Above is a visual depiction of the residual blocks used for the encoder and decoder. Notice the skip connection from the input to the output of the final BatchNorm. (Source: [Supplementary material](https://web.eecs.umich.edu/~justincj/papers/eccv16/JohnsonECCV16Supplementary.pdf) by Johnson et al.)


## Discriminator

**Section 7.2** of Zhu et al. specifies the PatchGAN architecture:

> For discriminator networks, we use 70 × 70 PatchGAN [22]. Let `Ck` denote a 4 × 4 Convolution-InstanceNorm-LeakyReLU layer with k ﬁlters and stride 2. After the last layer, we apply a convolution to produce a 1-dimensional output. We do not use InstanceNorm for the ﬁrst C64 layer. We use leaky ReLUs with a slope of 0.2. The discriminator architecture is: `C64-C128-C256-C512`

Roughly speaking, the PatchGAN discriminator, created by [Isola et al.](https://arxiv.org/abs/1611.07004), is designed to better capture "high frequency" visual information. $\ell_2$ and $\ell_1$ losses capture low-frequency information well, but tend to result in blurry images. See this [Quora post](https://qr.ae/pN2yFq), explaining frequency for image processing.

PatchGAN instead attempts to classify whether each patch (typically of size 70x70) is real or fake. Therefore, PatchGAN can be thought of as measuring style/texture loss. Isola et al. found that using PatchGAN generates higher quality images, runs faster, requires fewer hyperparameters, and works on images of arbitrary size.

## Multilayer Patchwise Contrastive Loss (PatchNCE)

The newly introduced concept of patchwise contrastive loss is computed for a network consisting of two sub-networks: (i) the encoder $G_{enc}$, a subset of layers of $G$, and (ii) $H$, a two-layer MLP (multi-layer perceptron, i.e., fully-connected network). PatchNCE loss replaces the $\ell_1$ cycle-consistency loss from CycleGAN. 

The loss is named as such (NCE, short for "Noise Contrastive Estimation") because:

> "These methods make use of noise contrastive estimation, learning an embedding where associated signals are brought together, in contrast to other samples in the dataset" (Park et al. 4).

In other words, we are maximizing the similarities between corresponding patches from the input and the embedded output, and minimizing *contrastive* patches (random non-corresponding patches from the input). As a rough example, the head of a generated zebra should be more similar to a zebra head from the ground truth dataset than irrelevant patches such as grass or sky.

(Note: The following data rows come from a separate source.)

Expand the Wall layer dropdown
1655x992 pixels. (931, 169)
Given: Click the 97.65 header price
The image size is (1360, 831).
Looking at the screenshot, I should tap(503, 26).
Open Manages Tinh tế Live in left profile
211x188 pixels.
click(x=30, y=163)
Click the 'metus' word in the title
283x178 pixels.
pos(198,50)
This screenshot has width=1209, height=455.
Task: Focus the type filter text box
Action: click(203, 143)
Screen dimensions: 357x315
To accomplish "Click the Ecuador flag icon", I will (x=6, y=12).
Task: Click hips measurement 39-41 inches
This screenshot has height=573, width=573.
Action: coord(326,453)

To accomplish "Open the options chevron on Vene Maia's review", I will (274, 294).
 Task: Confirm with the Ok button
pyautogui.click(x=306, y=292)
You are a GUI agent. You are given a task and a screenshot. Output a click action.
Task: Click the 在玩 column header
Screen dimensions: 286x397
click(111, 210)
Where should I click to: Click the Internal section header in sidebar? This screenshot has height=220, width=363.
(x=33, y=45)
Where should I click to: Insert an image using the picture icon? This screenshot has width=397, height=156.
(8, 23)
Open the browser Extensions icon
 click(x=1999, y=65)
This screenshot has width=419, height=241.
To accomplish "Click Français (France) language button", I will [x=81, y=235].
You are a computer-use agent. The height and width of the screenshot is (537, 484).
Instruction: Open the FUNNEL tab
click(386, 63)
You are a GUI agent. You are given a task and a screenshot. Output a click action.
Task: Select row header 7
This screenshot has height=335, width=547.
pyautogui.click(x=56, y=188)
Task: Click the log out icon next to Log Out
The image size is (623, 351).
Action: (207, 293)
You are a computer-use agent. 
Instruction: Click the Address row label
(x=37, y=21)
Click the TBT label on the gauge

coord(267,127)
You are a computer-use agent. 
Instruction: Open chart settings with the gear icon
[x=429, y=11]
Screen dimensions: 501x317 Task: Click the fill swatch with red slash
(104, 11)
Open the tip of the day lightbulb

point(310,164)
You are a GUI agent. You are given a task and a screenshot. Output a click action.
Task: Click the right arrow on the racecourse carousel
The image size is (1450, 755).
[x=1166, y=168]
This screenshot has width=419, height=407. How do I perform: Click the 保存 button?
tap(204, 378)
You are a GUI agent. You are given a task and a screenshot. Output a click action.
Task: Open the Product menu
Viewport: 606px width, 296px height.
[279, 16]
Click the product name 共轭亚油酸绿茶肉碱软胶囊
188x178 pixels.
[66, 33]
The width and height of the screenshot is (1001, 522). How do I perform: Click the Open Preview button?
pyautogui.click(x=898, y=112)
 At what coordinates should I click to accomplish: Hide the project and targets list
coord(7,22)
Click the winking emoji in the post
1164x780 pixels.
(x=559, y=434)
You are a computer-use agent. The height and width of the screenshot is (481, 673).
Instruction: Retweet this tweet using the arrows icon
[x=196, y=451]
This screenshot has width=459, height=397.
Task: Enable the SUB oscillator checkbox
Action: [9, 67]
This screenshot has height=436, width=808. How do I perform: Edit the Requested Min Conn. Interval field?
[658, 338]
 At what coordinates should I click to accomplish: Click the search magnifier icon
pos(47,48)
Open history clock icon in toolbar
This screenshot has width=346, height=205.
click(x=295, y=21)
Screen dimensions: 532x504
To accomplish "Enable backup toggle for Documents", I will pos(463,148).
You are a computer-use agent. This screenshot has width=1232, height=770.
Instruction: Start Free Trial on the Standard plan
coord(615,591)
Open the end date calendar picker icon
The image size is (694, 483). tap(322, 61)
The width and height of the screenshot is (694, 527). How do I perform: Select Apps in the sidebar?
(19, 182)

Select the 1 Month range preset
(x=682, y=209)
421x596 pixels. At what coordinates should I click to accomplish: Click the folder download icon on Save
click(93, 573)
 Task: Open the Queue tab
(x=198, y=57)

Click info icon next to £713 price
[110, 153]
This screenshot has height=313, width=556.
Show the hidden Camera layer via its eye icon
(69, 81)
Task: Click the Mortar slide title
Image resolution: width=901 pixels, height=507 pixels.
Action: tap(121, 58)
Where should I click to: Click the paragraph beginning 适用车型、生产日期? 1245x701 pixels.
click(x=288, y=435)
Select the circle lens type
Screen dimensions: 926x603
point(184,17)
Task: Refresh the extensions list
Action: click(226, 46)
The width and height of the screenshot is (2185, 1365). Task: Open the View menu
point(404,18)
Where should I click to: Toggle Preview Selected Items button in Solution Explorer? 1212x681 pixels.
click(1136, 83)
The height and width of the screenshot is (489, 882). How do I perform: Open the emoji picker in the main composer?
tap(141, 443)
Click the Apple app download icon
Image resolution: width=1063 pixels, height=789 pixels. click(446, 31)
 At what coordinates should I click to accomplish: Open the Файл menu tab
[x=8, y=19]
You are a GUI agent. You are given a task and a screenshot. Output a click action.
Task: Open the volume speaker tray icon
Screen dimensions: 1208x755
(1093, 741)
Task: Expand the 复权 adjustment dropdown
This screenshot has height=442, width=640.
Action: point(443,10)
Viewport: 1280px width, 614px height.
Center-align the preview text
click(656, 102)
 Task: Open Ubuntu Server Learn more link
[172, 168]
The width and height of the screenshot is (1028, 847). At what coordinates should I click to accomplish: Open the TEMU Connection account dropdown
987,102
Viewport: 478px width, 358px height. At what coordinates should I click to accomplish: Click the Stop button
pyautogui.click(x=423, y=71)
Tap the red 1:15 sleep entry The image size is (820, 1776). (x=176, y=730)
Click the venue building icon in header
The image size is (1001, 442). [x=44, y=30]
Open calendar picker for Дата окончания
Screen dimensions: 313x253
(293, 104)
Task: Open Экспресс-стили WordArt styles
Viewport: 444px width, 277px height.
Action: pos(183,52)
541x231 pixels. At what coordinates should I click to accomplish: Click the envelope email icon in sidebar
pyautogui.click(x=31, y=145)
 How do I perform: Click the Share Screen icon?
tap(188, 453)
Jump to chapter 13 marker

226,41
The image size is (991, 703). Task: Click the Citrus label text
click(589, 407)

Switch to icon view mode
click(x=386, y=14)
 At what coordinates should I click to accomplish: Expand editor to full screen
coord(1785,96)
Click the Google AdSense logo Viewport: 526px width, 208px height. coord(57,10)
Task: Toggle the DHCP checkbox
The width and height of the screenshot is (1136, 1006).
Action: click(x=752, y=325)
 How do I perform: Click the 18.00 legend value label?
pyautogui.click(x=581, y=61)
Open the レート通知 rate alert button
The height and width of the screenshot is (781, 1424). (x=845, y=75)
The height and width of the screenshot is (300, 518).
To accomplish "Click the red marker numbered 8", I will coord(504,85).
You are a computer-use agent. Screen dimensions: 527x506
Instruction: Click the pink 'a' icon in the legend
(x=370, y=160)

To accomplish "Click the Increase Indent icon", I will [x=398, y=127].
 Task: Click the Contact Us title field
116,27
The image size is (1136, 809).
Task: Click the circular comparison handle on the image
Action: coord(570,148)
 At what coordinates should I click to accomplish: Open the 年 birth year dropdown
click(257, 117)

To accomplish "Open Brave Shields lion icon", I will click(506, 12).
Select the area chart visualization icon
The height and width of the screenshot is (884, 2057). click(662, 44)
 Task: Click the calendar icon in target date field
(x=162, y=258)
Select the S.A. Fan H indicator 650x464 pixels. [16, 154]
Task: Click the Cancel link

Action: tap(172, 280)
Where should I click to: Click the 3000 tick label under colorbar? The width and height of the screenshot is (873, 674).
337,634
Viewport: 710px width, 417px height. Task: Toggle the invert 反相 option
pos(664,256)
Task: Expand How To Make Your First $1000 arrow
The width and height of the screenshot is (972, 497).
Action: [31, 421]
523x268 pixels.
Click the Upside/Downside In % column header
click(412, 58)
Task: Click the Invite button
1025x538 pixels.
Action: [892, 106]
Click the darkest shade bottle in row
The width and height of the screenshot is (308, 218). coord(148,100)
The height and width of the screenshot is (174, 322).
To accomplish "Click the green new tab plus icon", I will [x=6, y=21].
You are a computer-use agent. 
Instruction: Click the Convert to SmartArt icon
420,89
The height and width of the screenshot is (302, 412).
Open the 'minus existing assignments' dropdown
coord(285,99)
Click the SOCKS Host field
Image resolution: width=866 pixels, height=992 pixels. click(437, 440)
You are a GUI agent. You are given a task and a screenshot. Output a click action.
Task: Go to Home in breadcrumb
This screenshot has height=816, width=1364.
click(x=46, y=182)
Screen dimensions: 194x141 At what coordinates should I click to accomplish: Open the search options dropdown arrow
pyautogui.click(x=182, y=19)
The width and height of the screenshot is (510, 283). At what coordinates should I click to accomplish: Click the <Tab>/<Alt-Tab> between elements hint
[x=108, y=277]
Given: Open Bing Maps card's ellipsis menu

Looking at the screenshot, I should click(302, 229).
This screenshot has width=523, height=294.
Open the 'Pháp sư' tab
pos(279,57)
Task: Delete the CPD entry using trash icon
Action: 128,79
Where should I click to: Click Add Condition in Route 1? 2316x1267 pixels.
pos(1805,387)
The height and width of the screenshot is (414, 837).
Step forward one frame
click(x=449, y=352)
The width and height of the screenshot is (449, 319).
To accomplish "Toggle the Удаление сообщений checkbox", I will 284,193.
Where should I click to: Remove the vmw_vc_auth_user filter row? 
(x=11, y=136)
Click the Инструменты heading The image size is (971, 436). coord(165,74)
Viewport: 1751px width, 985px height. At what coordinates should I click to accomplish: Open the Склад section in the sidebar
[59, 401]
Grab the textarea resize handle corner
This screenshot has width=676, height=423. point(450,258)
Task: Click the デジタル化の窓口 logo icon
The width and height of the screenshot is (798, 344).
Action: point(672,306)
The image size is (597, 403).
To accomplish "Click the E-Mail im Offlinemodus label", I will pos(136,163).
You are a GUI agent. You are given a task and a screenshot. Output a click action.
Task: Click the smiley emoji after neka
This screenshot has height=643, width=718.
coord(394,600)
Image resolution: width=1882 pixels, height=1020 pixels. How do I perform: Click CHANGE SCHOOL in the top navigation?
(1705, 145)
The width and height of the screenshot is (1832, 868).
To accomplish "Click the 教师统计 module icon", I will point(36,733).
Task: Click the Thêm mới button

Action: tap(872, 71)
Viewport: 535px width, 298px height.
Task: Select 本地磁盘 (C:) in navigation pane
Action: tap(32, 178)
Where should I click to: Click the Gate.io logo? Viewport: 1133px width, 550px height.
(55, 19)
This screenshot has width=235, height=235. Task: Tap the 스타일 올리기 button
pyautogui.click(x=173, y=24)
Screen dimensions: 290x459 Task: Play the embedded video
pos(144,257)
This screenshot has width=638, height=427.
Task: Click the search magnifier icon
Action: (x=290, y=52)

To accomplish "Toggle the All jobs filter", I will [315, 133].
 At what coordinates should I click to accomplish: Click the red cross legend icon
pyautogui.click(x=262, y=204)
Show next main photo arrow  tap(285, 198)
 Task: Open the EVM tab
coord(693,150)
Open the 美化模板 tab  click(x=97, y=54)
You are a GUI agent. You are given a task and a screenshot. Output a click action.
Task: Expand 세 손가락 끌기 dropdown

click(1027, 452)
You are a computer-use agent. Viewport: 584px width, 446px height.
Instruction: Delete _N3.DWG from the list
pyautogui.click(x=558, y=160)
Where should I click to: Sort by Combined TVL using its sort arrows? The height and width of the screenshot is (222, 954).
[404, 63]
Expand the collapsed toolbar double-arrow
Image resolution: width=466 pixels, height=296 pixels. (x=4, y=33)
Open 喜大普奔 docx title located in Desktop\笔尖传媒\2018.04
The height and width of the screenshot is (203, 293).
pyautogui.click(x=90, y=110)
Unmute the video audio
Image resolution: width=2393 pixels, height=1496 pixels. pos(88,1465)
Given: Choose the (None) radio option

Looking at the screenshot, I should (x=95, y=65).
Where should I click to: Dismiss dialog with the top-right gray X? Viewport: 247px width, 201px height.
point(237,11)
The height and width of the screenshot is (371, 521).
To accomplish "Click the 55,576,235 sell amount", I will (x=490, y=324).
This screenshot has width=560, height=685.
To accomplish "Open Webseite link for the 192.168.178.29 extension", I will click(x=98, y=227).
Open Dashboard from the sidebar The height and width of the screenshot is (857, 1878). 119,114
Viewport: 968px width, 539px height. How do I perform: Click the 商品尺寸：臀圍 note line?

To compute PatchNCE loss, we use the softmax cross entropy loss to compute the probability of selecting the positive patches over the negative patches. The positive and negative patches are sampled from the latent space $H(G_{enc}(x))$, and the output patches are sampled from the latent space $H(G_{enc}(G(x)))$. 

**Appendix C, Section 1** explains that 256 random samples are drawn from each of the following layers:
1. RGB pixels from the initial image input (size 1x1)
2. `d128`, a downsampling convolution (size 9x9)
3. `d256`, a downsampling convolution (size 15x15)
4. the first of the nine residual blocks (size 35x35)
5. the fifth `R256` residual block (size 99x99)

For example, for the first feature extraction, since the input image has 3 channels (from RGB), and our receptive field size per sample is 1x1, we have a tensor of (256, 3, 1, 1).

## Adversarial GAN Loss

$L_{GAN}$, the discriminator-generator adversarial loss, is computed using  [least-squares loss](https://arxiv.org/abs/1611.04076), instead of the standard binary cross-entropy loss defined by [Goodfellow et al.](https://papers.nips.cc/paper/5423-generative-adversarial-nets)

The formula for Least-Squares GAN is:
- $\text{min}_D V_{LSGAN}(D) = \mathbb{E}_{x \sim p_{\text{data}}(x)}[D(G(x))^2] + \mathbb{E}_{y \sim p_{\text{data}}(y)}[(D(y) - 1)^2]$

- $\text{min}_G V_{LSGAN}(G) = \mathbb{E}_{x \sim p_{\text{data}}(x)}[(D(G(x)) - 1)^2]$